Avemmo il tempo di mezz’ora e in così breve periodo ben poco si poté fare. Ci mandarono nella casa vicina e poi vennero anche loro. Da questa contemplammo l’esplosione delle mine, la distruzione del campanile e della chiesa (e di tante nostre fatiche). Due mine erano state poste. Una lunga a pian terreno, l’altra al secondo piano (quella tonda e nera). Ritornammo pieni di tristezza alla nostra canonica. Era così nascosta da un nugolo di polvere, che la credevamo distrutta del tutto. Per bontà di Dio, ciò non fu. Ai tedeschi che erano tornati con noi per osservare l’effetto e che ridevano, dissi: “Siete contenti, ora?”. Risero di più.
Guardingo, per timore che i piedi e la testa non fossero al sicuro, salii i gradini della scala staccata dalla parete. Dal pianerottolo mi affacciai alla finestra e non vidi più il campanile e la chiesa di Boara. Compresi che anche questa era stata fatta saltare da mine. Corsi verso Boara, trovai tutto a terra, dalle macerie cavai l’immagine della Vergine, la baciai e la portai a casa.
Si erano aperte le pareti della chiesina ed il tetto era quasi ancora unito. Il campanile era caduto da una parte, quasi tutto d’un pezzo. Le campane erano rimaste intatte, al contrario di quelle della parrocchia, frantumate in mille pezzi. Molto si poteva ancora salvare. Non avendo io mezzi di trasporto invitai qualche contadino a portare oggetti e pietre alla casa parrocchiale. Ma nessuno si mosse. Cadevano ancora le granate. Ciò che non fecero i tedeschi fecero, poi, gli inglesi. Portarono via tutto (molto anche dalla chiesa parrocchiale) il materiale per bruciare e per gettarlo lungo le strade ove i carri armati avevano fatto solchi enormi, impossibili a colmarli.
Però anche i parrocchiani si impadronirono di pietre, tegole, legno. Una vergogna!

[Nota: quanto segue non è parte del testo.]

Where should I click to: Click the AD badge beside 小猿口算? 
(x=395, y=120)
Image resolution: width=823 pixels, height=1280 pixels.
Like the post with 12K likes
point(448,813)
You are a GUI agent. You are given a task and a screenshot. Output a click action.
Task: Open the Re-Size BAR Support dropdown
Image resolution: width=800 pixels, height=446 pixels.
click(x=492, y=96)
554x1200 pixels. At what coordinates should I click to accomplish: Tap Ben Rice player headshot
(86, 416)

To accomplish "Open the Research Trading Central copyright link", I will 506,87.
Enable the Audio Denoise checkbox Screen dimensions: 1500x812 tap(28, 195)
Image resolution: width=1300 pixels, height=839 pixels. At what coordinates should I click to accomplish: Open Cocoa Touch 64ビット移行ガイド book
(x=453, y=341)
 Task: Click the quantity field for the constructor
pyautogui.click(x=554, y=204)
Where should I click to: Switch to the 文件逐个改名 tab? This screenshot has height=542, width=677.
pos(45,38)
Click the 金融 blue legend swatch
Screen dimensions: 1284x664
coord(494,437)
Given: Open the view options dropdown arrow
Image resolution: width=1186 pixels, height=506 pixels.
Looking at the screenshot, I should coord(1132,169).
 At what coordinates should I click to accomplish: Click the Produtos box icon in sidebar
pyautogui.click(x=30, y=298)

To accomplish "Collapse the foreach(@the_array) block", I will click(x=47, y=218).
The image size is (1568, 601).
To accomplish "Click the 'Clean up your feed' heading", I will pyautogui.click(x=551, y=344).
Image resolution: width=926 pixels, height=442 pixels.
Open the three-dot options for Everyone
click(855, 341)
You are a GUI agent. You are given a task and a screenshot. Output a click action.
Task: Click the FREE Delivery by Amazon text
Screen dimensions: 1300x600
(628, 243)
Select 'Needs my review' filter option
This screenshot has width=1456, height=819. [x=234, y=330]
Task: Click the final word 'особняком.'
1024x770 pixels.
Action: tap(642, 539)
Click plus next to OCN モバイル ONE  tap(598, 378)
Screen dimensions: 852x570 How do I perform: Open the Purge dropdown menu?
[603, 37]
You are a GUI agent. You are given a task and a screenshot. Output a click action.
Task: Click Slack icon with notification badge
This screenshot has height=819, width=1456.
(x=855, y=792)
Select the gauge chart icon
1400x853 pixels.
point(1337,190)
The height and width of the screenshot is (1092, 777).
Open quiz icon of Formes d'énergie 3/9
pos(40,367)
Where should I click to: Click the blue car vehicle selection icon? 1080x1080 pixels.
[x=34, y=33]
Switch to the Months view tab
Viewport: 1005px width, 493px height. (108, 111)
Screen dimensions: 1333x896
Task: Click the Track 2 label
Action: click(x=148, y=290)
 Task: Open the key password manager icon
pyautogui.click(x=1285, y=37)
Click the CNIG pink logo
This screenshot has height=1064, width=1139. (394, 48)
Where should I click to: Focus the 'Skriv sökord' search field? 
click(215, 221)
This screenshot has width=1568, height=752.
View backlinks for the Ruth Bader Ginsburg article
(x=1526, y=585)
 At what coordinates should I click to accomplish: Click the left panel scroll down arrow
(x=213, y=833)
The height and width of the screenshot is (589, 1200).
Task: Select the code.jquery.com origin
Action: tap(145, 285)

Gli Inglesi si fecero vedere il giorno dieci novembre. Definitivamente il dodici vi rimasero, stracarichi e straricchi di camionette, carri armati, automobili, cannoni. Quando si seppe che gli aerei inglesi non avrebbero bombardato più, perché vicini alla liberazione, le strade e le vie si riempiono di panni bianchi. Volevano forse far comprendere agli aeroplani che eravamo finalmente liberi dalle bombe? … Ma lo sapevano già.
Le granate tedesche continuarono a cadere ancora per un mese”.
Il Santuario della Madonna della Boara non è stato ricostruito, al suo posto è stata realizzata un’edicola votiva, tutt’ora ben tenuta e curata. La celletta è collocata a margine della scarpata del sovrappasso dell’autostrada e non è visibile da chi transita su via Trentola proprio a causa delle modifiche alla viabilità apportate per la realizzazione della grande arteria stradale.
La Chiesa di Malmissole è stata invece integralmente riedificata.